Namun sudah tentu tidak semua pejuang kemerdekaan dari Angkatan ’45 bisa menjadi anggota elit politik apalagi masuk dalam ”kelompok inti”. Semakin lama banyak perwira ABRI maupun politikus sipil menjadi kecewa dengan rezim Soeharto, karena semua jabatan politik penting dimonopoli oleh orang dekat secara pribadi dengan Presiden. Para jenderal yang kurang puas sering dijuluki ”Barisan Sakit hati”. Diantara mereka mungkin iri hati karena merasa lebih berjasa daripada sebagaian anggota ”kelompok inti”itu, atau belum mendapat imbalan materi yang diharapkan Juga digambarkan pertarungan antara ”kelompok inti” yang sangat setia kepada Presiden Soeharto dan para pengkritik dikalangan purnawirawan yang semakin kecewa dengan pemerintahan Soeharto. Persaingan para jenderal itu pada tahun 1973 terlihat jelas nampak pada ketegangan politik dan mencapai puncaknya pada Januari 1974 dalam kerusuhan di Jakarta yang dikenal sebagai ”Peristiwa Malari” (Malapetaka Limabelas Januari). Peristiwa itu dikaitkan dengan persaingan antara pembantu Soeharto sendiri di ”kelompok dalam”. Persaingan antara Panglima Kopkamtib, Jenderal Soemitro, bersama ketua BAKIN, Letjen Sutopo Juwono dengan seorang perwira inteljen, Letjen Ali Murtopo, yang sudah bertahun-tahun menjadi kawan akrab Soeharto. Akibatnya ”kelompok dalam; terpecah, Soemitro dan Soetopo Juwono diusir dari kelompok inti.

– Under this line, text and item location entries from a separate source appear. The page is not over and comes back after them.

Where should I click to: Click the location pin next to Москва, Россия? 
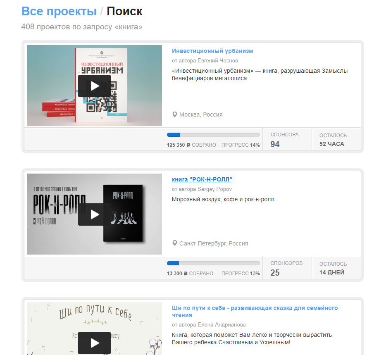174,114
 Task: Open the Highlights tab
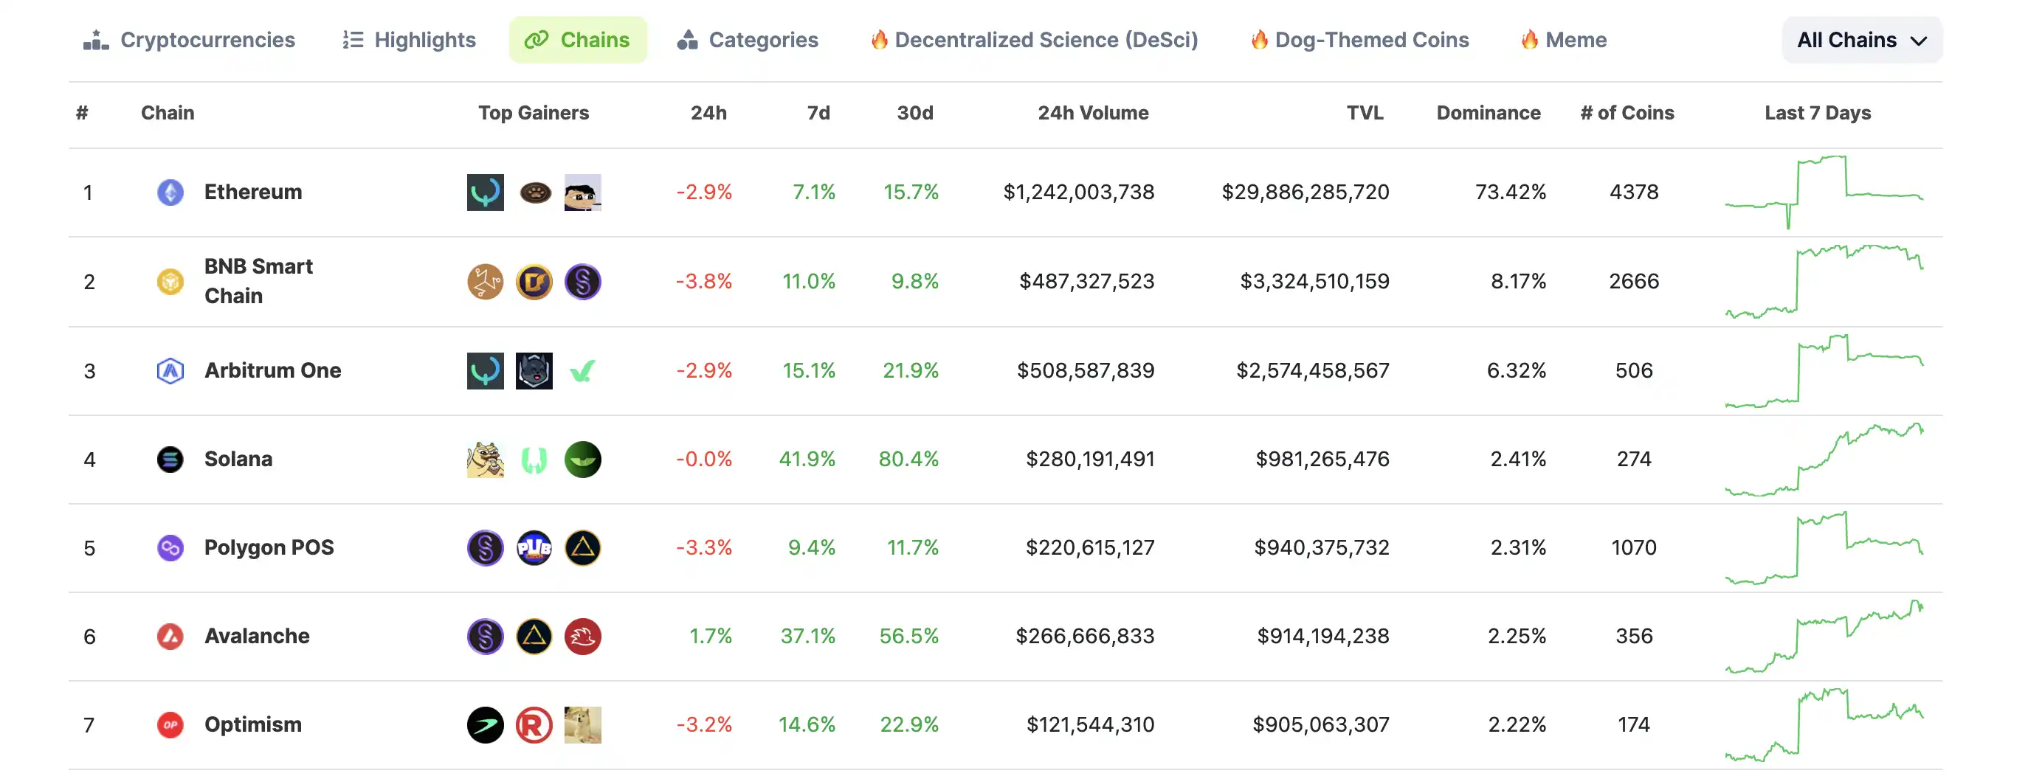pyautogui.click(x=409, y=40)
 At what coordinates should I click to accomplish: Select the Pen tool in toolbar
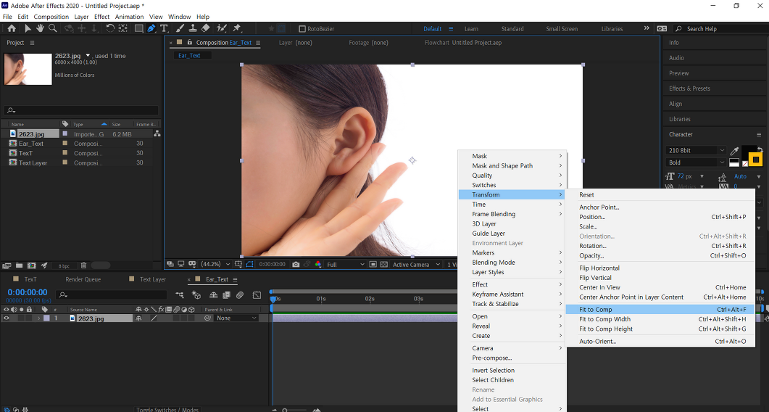point(151,29)
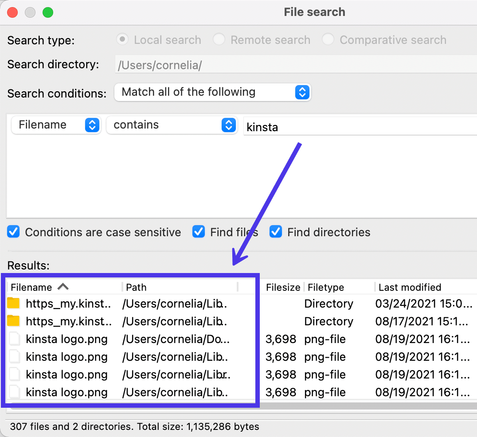Click the Path column header

136,287
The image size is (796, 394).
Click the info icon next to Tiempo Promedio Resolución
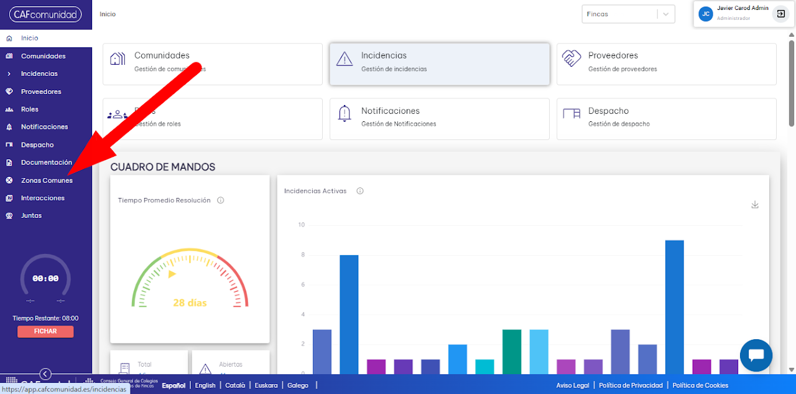pyautogui.click(x=221, y=200)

Peristiwa ini menyebabkan pada awal 1980-an BAKIN justru mengalami kemunduran menyusul terjadinya perubahan yang signifikan dalam struktur organisasinya khususnya pada eselon pimpinan. Keberadaan dan pengaruhnya semakin pudar setelah pada tahun 1983 Leonardus Benny Moerdani yang saat itu menjabat sebagai Panglima ABRI (Angkatan Bersenjata Republik Indonesia) membentuk Badan Intelijen Strategis (Bais) yang merupakan badan intelijen militer yang menyerap kekuatan jaringan intelijen dari Kopkamtib dan membawahi semua unsur intelijen militer (ABRI) beserta semua atase pertahanan (Athan) di luar negeri. Namun demikian, kejayaan Bais yang berada diatas angin terhadap Bakin bukanlah tanpa
akhir. Sebelas tahun setelah kelahirannya, yaitu tepatnya pada 1994, Presiden Soeharto telah mengkerdilkan Bais menjadi BIA (Badan Intelijen ABRI) menyusul keputusannya memberhentikan Benny Moerdani dari jabatan Menhankam dengan maksud untuk mengurangi pengaruh mantan menterinya itu khususnya dilingkungan intelijen. Kemudian Presiden Soeharto juga menunjuk Letjen Moetojib sebagai pemegang pucuk pimpinan Bakin, yang secara institusi berada diatas Bais yang telah diringkaskan menjadi BIA. Penunjukan Letjen Moetojib menjadi kepala BAKIN dimaksudkan
untuk
melemahkan
ancaman-ancaman
terhadap
kelanggengan
kekuasaan Presiden Soeharto. Walau demikian, kejatuhan rezim Soeharto tak dapat dielakkan.